Con el motivo común de la carretera —aunque aparte del coche se utilizan eventualmente otros medios de locomoción como el barco y el avión, y se desarrollan situaciones en hoteles, en la playa, en la casa del empresario…—, las cinco épocas se entretejen y dialogan entre sí en un relato no lineal, derivando en una ubicación cronológica difusa pero nunca confusa, en una suerte de danza intemporal donde se encadenan los gestos de diferentes momentos. Esta intemporalidad de la acción es resaltada además por el hecho de que transcurre en los mismos lugares, y los protagonistas, en sus cinco épocas, aparecen en estos espacios como personajes distintos que se cruzan sin conocerse. Un mundo fuera del tiempo donde, por ello, no tiene mucho sentido hacer planes de futuro —como se demuestra cuando, pidiendo infructuosamente autoestop, Mark jura que si algún día tiene coche recogerá a todo aquel que se encuentre en su situación, desmintiéndolo a continuación cuando él mismo pasa en coche con Joanna, años después, dejando a otra pareja tirada en ese mismo lugar—.

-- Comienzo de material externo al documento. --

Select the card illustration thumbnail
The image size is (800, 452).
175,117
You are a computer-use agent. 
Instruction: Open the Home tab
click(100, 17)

En estos saltos del relato, el encuentro de dos momentos busca revelar un cambio en la pareja y, por ejemplo, cómo el ascenso económico va mermando su capacidad de disfrute: el hotel al que acuden cuando no tenían dinero y debían introducir clandestinamente hamburguesas para devorarlas, entre risas, en la habitación, es el mismo donde cenan —en el lujoso restaurante de su planta baja— en el más circunspecto silencio una década más tarde: «¿Qué clase de personas se sientan en un restaurante y no se dicen nada?», pregunta por fin ella, «Los matrimonios», responde él. En otra secuencia, que revela un inteligente uso de la banda sonora, Joanna y Mark, acabados de conocer y felices, se detienen con curiosidad delante de la puerta acristalada de una cafetería en cuyo interior discuten acaloradamente el dueño y la dueña. A continuación, sobre esta misma imagen de los dueños del café discutiendo y encajadas perfectamente en el movimiento de sus bocas, escuchamos las voces del matrimonio Wallace en una de sus primeras discusiones, cuando vuelven a pasar frente al mismo lugar. La puerta acristalada es ahora espejo de una realidad muy diferente.

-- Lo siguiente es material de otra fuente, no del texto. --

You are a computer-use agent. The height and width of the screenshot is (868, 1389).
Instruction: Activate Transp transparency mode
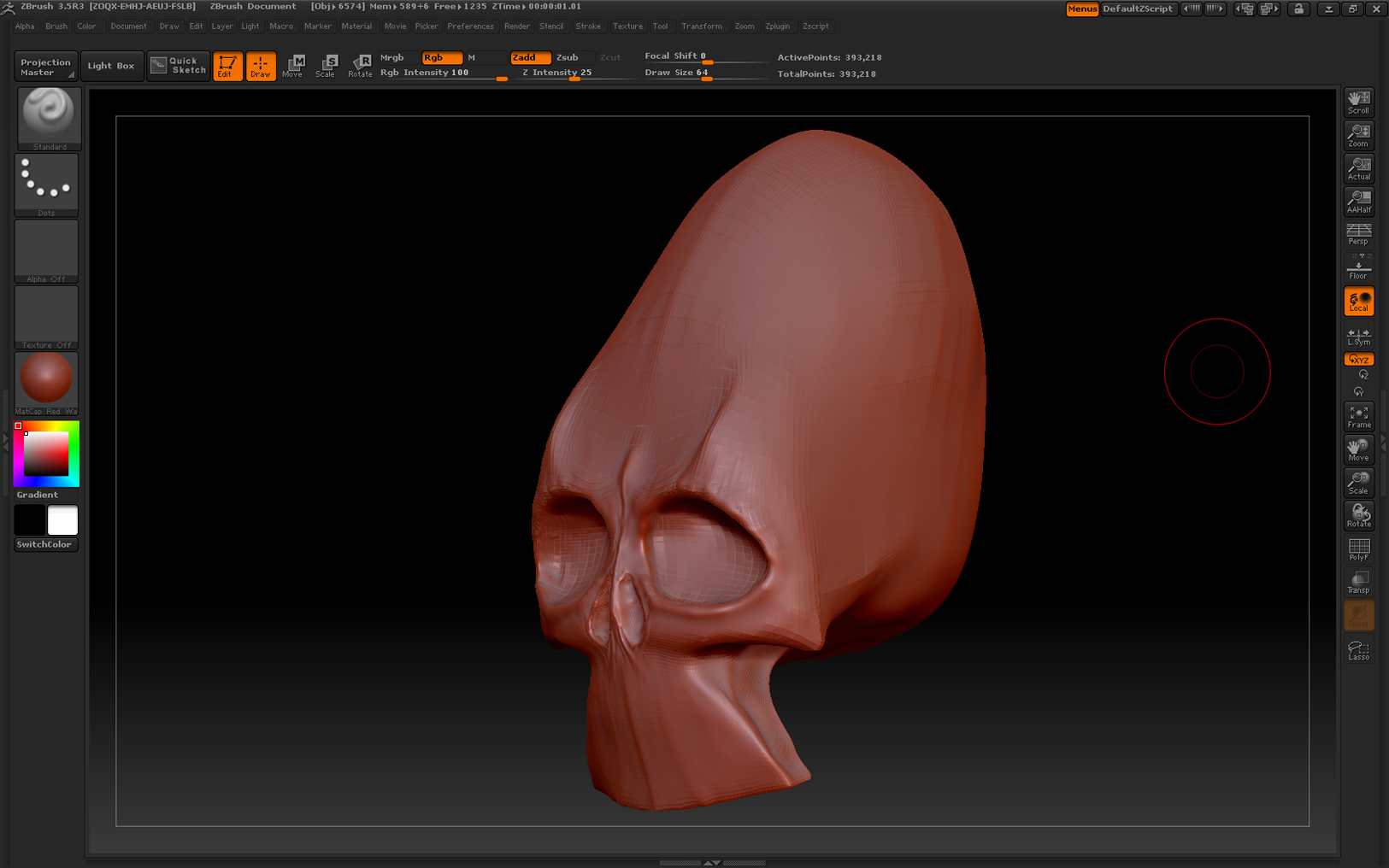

Gestos que difieren o que cambian de sentido, pero también gestos que se repiten y que parecen corresponder a un mismo instante suspendido en el tiempo, como ese pasaporte que siempre pierde Mark y que invariablemente encuentra Joanna; también el inicio y el final de un filme que se cierra circularmente sobre sí mismo. Dos en la carretera consigue ser algo parecido a un artefacto de la eternidad, donde coexisten a la vez —unos al lado de otros— los momentos del pasado y del porvenir.


[1] Jorge Luis Borges: Otras inquisiciones. Alianza Editorial. Madrid, 1985.

Publicado en Miradas de Cine nº 53, agosto de 2006.